NBA YoungBoy Claims His Gun Charges Are Unconstitutional Ahead Of Trial

NBA YoungBoy Never Broke Again

NBA YoungBoy remains on house arrest as he awaits trial in a federal gun case. His lawyers tried to convince a judge to dismiss the charges.

NBA YoungBoy’s attorneys filed a motion to dismiss his federal gun charges on February 2. According to court documents obtained by AllHipHop, his lawyers argued the charges were unconstitutional.

The Motown Records artist, whose real name is Kentrell Gaulden, was indicted for possession of a firearm by a convicted felon and unlawful possession of an unregistered firearm in 2021. NBA YoungBoy’s lawyers claimed the charges, which stemmed from his 2020 arrest in Baton Rouge, violated his Second Amendment rights.

“The government has not alleged that Mr. Gaulden was observed to be holding a firearm by any law enforcement officer (or any other witness), nor have any allegations been made that Mr. Gaulden was using a firearm in any unlawful way at the time of his alleged offense,” NBA YoungBoy’s legal team wrote. “Rather, the government merely alleges that music video footage shows Mr. Gaulden possessing a firearm after being convicted of a felony and for possessing a firearm which is not registered in the national firearms registration and transfer record.”

They continued, “The government does not allege that Mr. Gaulden was posing a threat to anyone and cannot even allege that the suspected firearms observed in the video were functional or loaded when the video was recorded. This prosecution seeks to restrict and deny Mr. Gaulden’s Second Amendment right to possess a firearm based solely on his status [as] a felon and his alleged failure to comply with bureaucratic regulations requiring the registration of firearms into a national database.”
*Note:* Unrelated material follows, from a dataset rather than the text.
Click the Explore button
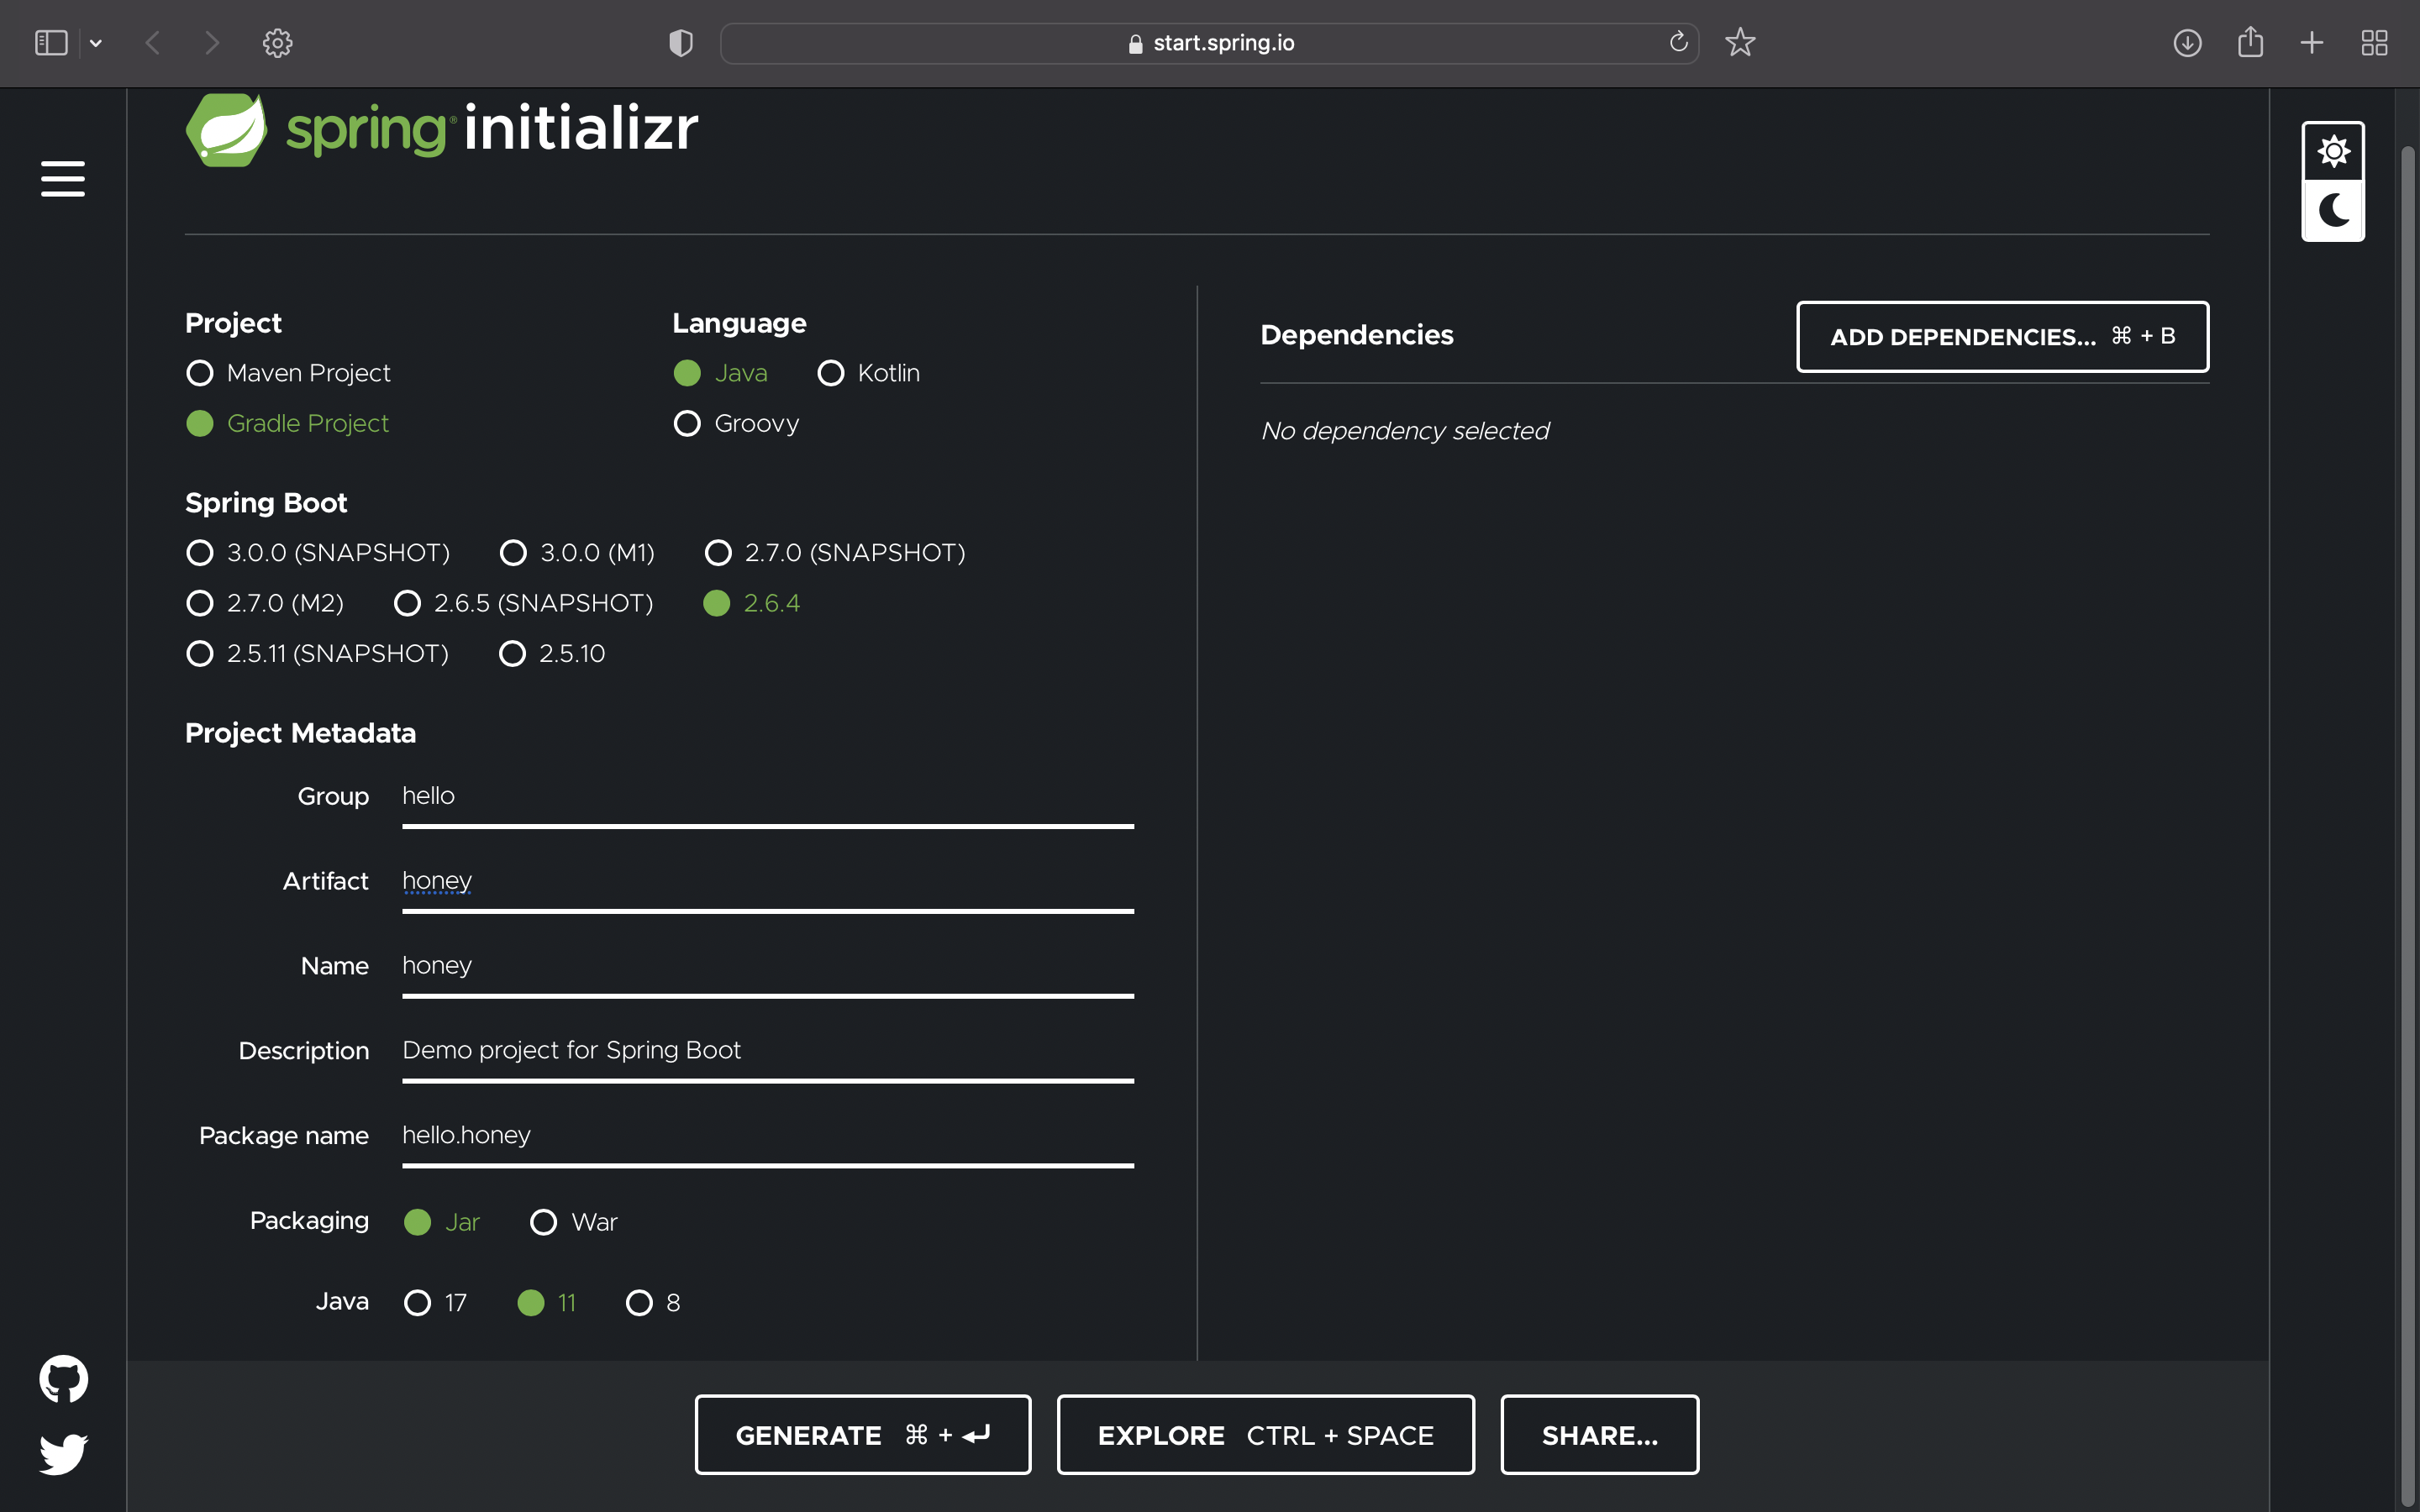Screen dimensions: 2420x1512 pyautogui.click(x=1265, y=1435)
NBA YoungBoy’s lawyers said his alleged possession of a firearm in a public area was protected by the Second Amendment. They disputed the legality of banning convicted felons from possessing guns.

“Scholars and courts alike have previously recognized the lack of a clear historical continuity between the firearm laws in effect when the Second Amendment was ratified and the modern lifetime ban on possessing firearms for anyone convicted of a crime punishable by imprisonment for term exceeding one year which is currently in effect,” the attorneys wrote. “The Fifth Circuit has acknowledged that ‘the federal felony firearm possession ban bears little resemblance to laws in effect at the time the Second Amendment was ratified, as it was not enacted until 1938, was not expanded to cover non-violent felonies until 1961 and was not re-focused from receipt to possession until 1968’ … In other words, the blanket lifetime ban on the possession of firearms by every individual convicted of a crime for which they could have been sentenced to a term exceeding one year did not exist until 1968.”
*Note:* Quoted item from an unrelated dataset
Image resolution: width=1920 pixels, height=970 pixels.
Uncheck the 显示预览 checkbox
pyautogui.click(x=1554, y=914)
The lawyers pushed back against felony-based disarmament. They contended the government “cannot provide the historical analogues to show that felony disarmament comports” with the tradition of firearm regulation in the U.S.

NBA YoungBoy remains on house arrest awaiting trial in his federal gun case. The 24-year-old rapper’s trial is scheduled to begin in July if Judge Shelly Dick rejects his request to dismiss the charges.